I am just factually dug on this. You are correct that H1B applicants can intend to immigrate. It's what "dual intent" means. It does not mean the H1B is an immigrant visa or a "path to a Green Card" like you claimed originally. The CATO is not a government and them saying it's a "bridge" is not different than redditors saying so. This is why I asked you for a government statement. There is not one, because it's illegal to immigrate without an immigrant visa, which H1B is not.


"The key move was Congress’s amendment to INA §214(b), the provision that says every visa applicant is presumed to be an intending immigrant unless they prove otherwise. In 1990, Congress inserted an exception for H(i) and L nonimmigrants — i.e., it carved them out of that presumption. The current codification notes still show that this came from Pub. L. 101-649 §205(b)(1)" https://www.justice.gov/sites/default/files/eoir/legacy/2009...

Congress also added INA §214(h). In the 1990 Act, that new subsection said, in substance, that being the beneficiary of a preference petition under §204, or otherwise seeking permanent residence, does not count as evidence that the person intends to abandon a foreign residence for H(i)/L purposes. That is the clearest statutory confirmation of dual intent.

"Congress originally intended H-1B to permit temporary work status while also allowing pursuit of permanent residence. The House Judiciary Committee report reinforces that reading. It had a section titled “Dual Intent” and explained that this problem was especially burdensome for H and L beneficiaries, and that the bill treated the filing of an immigrant petition as not, by itself, proof that the person meant to abandon a foreign residence" (attached link is the legislative history) https://niwaplibrary.wcl.american.edu/wp-content/uploads/HR-...

"Congress added INA §214(h), providing that pursuit of permanent residence “shall not constitute evidence” of abandoning a foreign residence for H(i)/L nonimmigrants" https://www.justice.gov/sites/default/files/eoir/legacy/2009...

"H-1B is “coming temporarily,” while permanent residence is handled through the employment-based immigrant categories in §203(b) and adjustment under §245(a)" https://uscode.house.gov/view.xhtml?req=%28title%3A8+section...

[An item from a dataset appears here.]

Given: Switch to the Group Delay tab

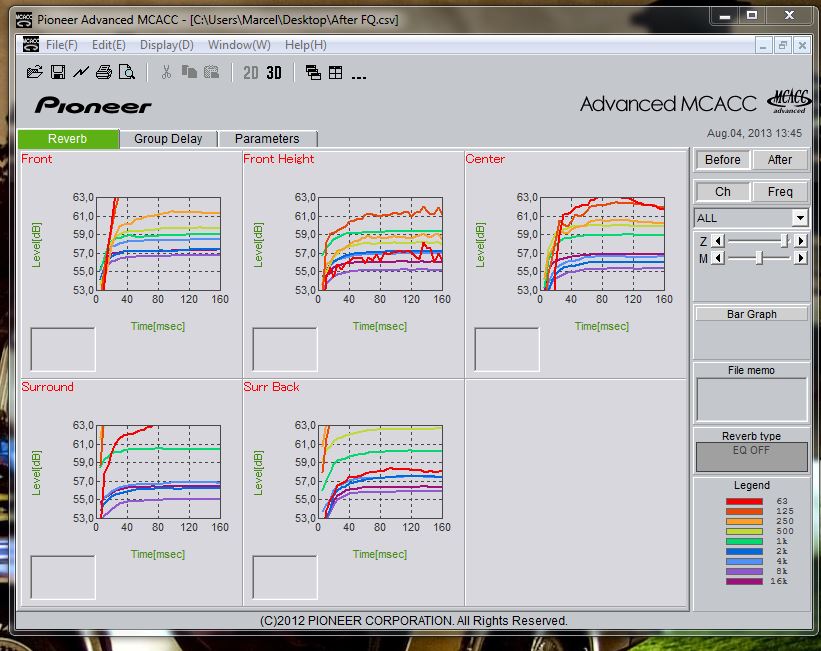Looking at the screenshot, I should [168, 139].
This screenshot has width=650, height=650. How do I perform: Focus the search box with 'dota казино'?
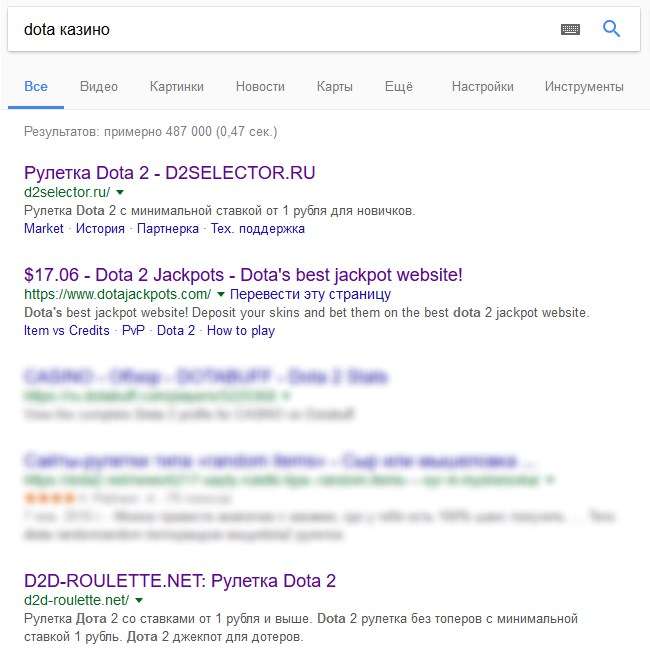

You asked and LLM but don't seem to be able to understand the reply. Again, you proclaimed that dual intent means something else initially.

>"H-1B is “coming temporarily,” while permanent residence is handled through the employment-based immigrant categories in §203(b) and adjustment under §245(a)"

Exactly! Do you even read what you pasted from the prompt?


Dual-intent is much closer to "you are not prevented from applying for permanent residence" than it is to being "a path to a green card".